Skutki czwartkowej wichury
LEGNICA. Porywiste wiatry w czwartek po południu, dochodzące momentami do 115km/h, uszkodziły dach palmiarni, powaliły drzewa i konary, zerwały z dachu budynku bocianie gniazdo. Strażacy odnotowali 23 interwencje związane z usuwaniem szkód.

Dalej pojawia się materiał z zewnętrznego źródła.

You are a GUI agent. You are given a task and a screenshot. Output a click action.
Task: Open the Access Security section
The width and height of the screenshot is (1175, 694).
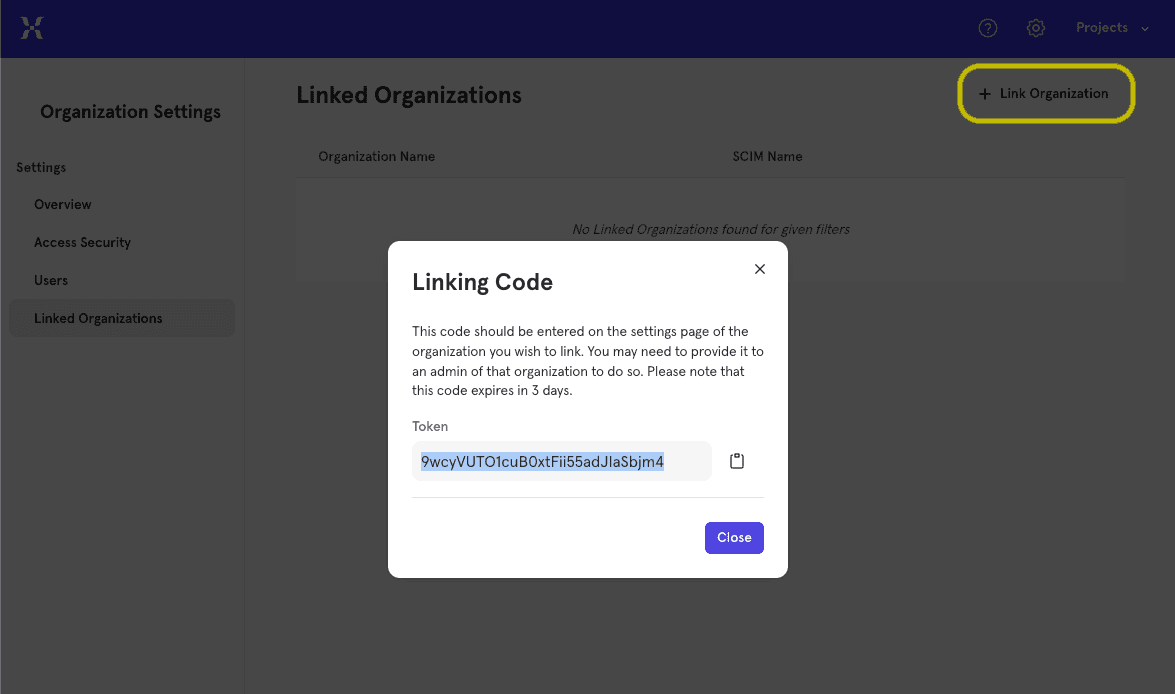[82, 242]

W palmiarni wiatr pozrywał w kilku miejscach pokrycie dachowe z polikarbonatu. Nie spowodowało to dużych szkód w obiekcie, ale naprawa dachu będzie kosztowała. - Przykre jest, że wiatr strącił z dachu budynku przy ul. Piątnickiej bocianie gniazdo, do którego od wielu lat przylatywały te ptaki – ubolewa Henryka Zdziech, ogrodnik miejski. – Zostało ono całkowicie zniszczone. Dlatego poprosiliśmy Fundację Zielona Akcja o pomoc w odbudowie gniazda. Bociany same sobie nie poradzą. Na szczęście wichura nie spowodowała dużych strat, w porównaniu z innymi miejscowościami w powiecie. Na nieczynnej stacji paliw przed wiaduktem na al. Piłsudskiego wiatr rozwalił zupełnie blaszane ogrodzenie obiektu. To robi koszmarne wrażenie. Przewróconych zostało kilka drzew, wiatr uszkodził starego kasztanowca przy ul. Parkowej. - W czwartek mieliśmy do czynienia z anomalią pogodową – mówi st. kpt. Marcin Swenderski, oficer prasowy legnickiej straży pożarnej. – Tego dnia w Legnicy interweniowaliśmy przeszło dwukrotnie więcej, niż w normalne dni. W mieście nie było groźnych sytuacji, natomiast w powiecie odnotowaliśmy kilka takich zdarzeń.